Acordei assustado, mas depois senti alívio e pensei em fumar um cigarro, e foi o que fiz. Ouvi uns latidos de cachorro, mas era longe, fiquei atento: “não deve ser nada”, foi o que pensei, tive uma lembrança do meu sonho, e senti um arrepio passando pela minha coluna, e pensei: “O que será isso? O que isso quer me dizer?”. Ouvi latidos agora mais perto, pareciam vir de dentro do cemitério, depois de fora… “Será que tem a ver com o sonho?”, foi o que eu pensei… O arrepio… pesava em minha consciência…
Procurei a lanterna, chequei se estava com pilhas e saí de casa, com cuidado para não ser ouvido, pensando que devia ser alguma fêmea no cio… Segui em direção ao centro do cemitério, d’aonde teria uma vista melhor, percebi que tinha um cachorro um pouco à minha frente… Me mostrou os dentes e grunhiu para mim… Não sei por quê apressei o passo, e vi vultos, ainda estava longe… “São pessoas com certeza, acho que duas. E estão brigando”, foi o que eu pensei… apontei a lanterna para lá… Desculpe… Um dos dois levantou alguma coisa e golpeou com toda força o outro que estava embaixo dele… Posso fumar um cigarro?… Deu pra ouvir o barulho… Do crânio se partindo… O assassino!… Saiu correndo e alguma coisa que ele segurava… parecia ser uma corrente por que balançava enquanto ele corria…Não senhor… Comecei a correr atrás dele, mas quando estava correndo pensei que a vitima podia estar viva… E estava… Me debrucei sobre o corpo… Vitima… Falei com ele, mas ele não respondia… Não lembro… Passei a mão na cabeça dele… Muito sangue… Minha primeira reação foi de confortar ele, olhei dentro dos olhos dele e só vi medo, perguntei o que tinha acontecido seu olhar mudou, esperei que ele iria falar alguma coisa, mas seus olhos começaram a tremer, de pavor, duvida, desespero… Ele morreu.
***
José Crispino pareceu aliviado depois do depoimento, o que me levou a crer que era inocente, depois perguntei a opinião de Sgto. Gomes, ele concordou comigo, mas disse que não custava nada investigar e que Crispino deveria estar falando a verdade, mas que ainda poderíamos conseguir ainda muita informação com ele, liberamos o suspeito… Tenho que admitir, é um caso muito difícil, teremos que investigar com cuidado, mas tudo leva a crer que foi um dos amigos da vitima…

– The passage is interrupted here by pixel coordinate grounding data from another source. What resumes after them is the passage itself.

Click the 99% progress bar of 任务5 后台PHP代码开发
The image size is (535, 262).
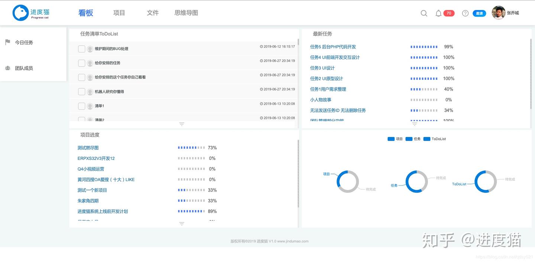click(x=424, y=47)
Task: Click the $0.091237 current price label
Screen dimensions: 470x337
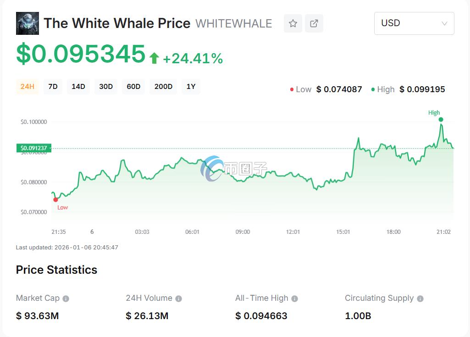Action: [33, 148]
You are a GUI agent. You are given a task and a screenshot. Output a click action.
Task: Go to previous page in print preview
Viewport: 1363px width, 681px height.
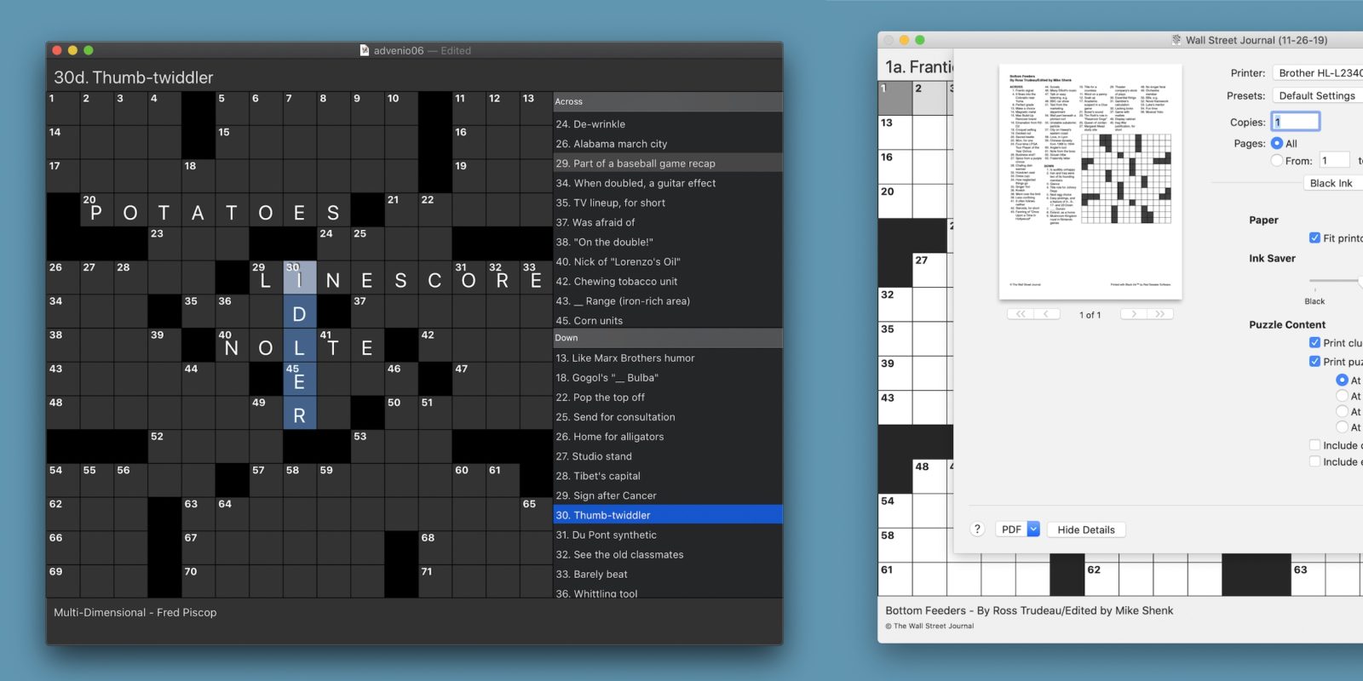(x=1046, y=314)
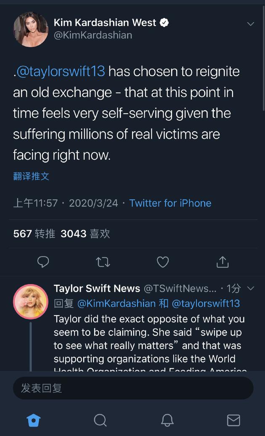Open the notifications bell tab
Viewport: 265px width, 436px height.
(167, 420)
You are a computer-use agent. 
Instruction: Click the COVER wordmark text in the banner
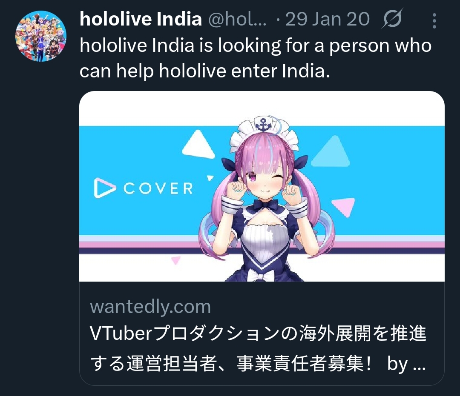pyautogui.click(x=158, y=188)
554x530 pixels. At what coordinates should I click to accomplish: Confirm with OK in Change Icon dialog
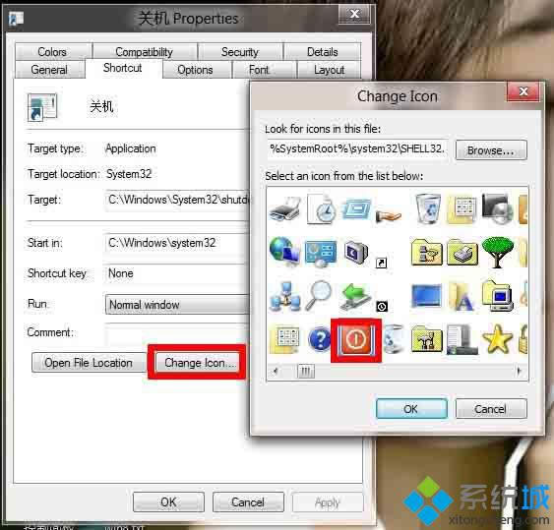(x=411, y=409)
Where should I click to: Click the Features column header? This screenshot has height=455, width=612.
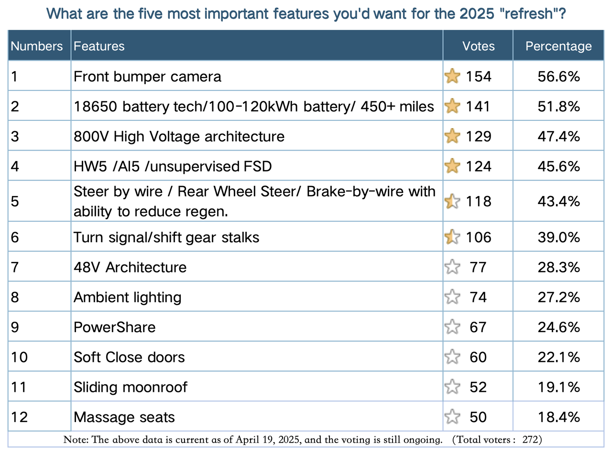coord(99,46)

O corpo é a beleza, a forma, o mensurável, o moldável. A alma é a sensibilidade, os sentimentos, as ideias, as máscaras. O espírito é a essência, o imutável, o destino, a musa. E com esses elementos, junto com meu ego, analiso esse texto, humildemente. Não sou dono da verdade, apenas um leitor. Posso causar dor, posso causar alegria, como todo ser humano.
– Resumo: Um crime no cemitério. Única testemunha: o coveiro. Na delegacia, José Crispino faz seu depoimento, preocupando-se mais com seu vício em cigarros do que com a vida perdida. Oras, era um desconhecido. Nada mais normal, né? Assim termina a história, com a indiferença de um homem e suas breves reflexões sobre sonhos.
– Corpo: Uma coisa me incomodou muito no texto, Moisés: o estilo aplicado na narrativa do depoimento. As reticências constantes e a repetição exagerada de palavras, principalmente. Fiquei cansado, mesmo a leitura sendo breve. No primeiro caso, acredito que foi proposital, talvez por acreditar que daria um ar mais informal ao depoimento (o que dá pra fazer de diversas formas). Porém, as repetições me pareceram um vício de escrita. Somente no segundo parágrafo, que tem seis linhas, você usa a palavra “vela” cinco vezes. Notei, inclusive, que você insiste em continuar as frases com “mas”, sendo que existem muitas formas de substituir essa palavra, com “no entanto”, “porém”, “contudo”, “entretanto”, “não obstante”, etc, etc. E como você repete esse vício até no final da narrativa, com o investigador narrando, não dá pra dizer que era uma mania do personagem. E mesmo se fosse, teria que aplicar com muito cuidado, pois as repetições cansam o leitor e tira a qualidade geral do texto, sendo necessário contornar essa situação com inteligência e destreza. No geral, percebi que seu Português é bom, mas você pecou na técnica e lapidação final. Poderia ter ficado muito melhor e acredito que você tenha o potencial para isso. A melhor parte foi o sonho. Apesar de repetir de forma desnecessária o pronome “eu” num ponto, a cena foi bem visual para mim. Esse foi o momento que percebi que o conto poderia ser muito melhor.
– Alma: Uma coisa é certa: a enxurrada de pensamentos do coveiro no momento do depoimento me pareceu crível. Uma pessoa que gosta de conversar, principalmente de si mesmo, faria isso. Mostrou algumas características dele, como o fato de ser um pouco supersticioso ou imaginativo demais, ao pensar que estava tendo uma premonição e que seu sonho estava te avisando algo. Esses detalhes são legais e fortalecem a história. Agora, o enredo não é nada original. E a forma como você decidiu contar essa história, infelizmente, também não é. Fora essa perícia em revelar detalhes do personagem nas entrelinhas da narrativa, não vi nada mais que fosse realmente chamativo. Não é um conto impressionante, nem na técnica, nem na narrativa, nem no enredo.
– Espírito: Não foi brilhante. Não foi inspirador. Foi uma leitura simples, feito com base na paixão pela literatura, no máximo. Não costumo relacionar amor com aquilo que me parece mal feito. E, infelizmente, esse conto não me pareceu bom. Mas essa é uma visão minha disso tudo. É um vislumbre breve, também, de sua escrita. Você pode ser bem mais que isso e adoraria estar errado, sendo esse conto apenas um daqueles textos que escrevemos para praticar. Porém, preciso trabalhar com aquilo que está na minha frente nesse momento.
– Conceito: Bronze!
Excelente analise, não gosto tanto mais deste texto como gostei depois de escrever, escrevi mais com o ego, com a certeza de estar sendo original e criativo, mas agora vejo que o texto não tem nada demais, obrigado pelas perspectivas que me deu, ajudaram muito, concordo com sua analise. Muito obrigado!
Ah, isso é normal. Eu, por ironia, acabo gostando mais dos meus contos ruins do que dos bons, haha. Às vezes, é um trabalho feito apenas para nós, né?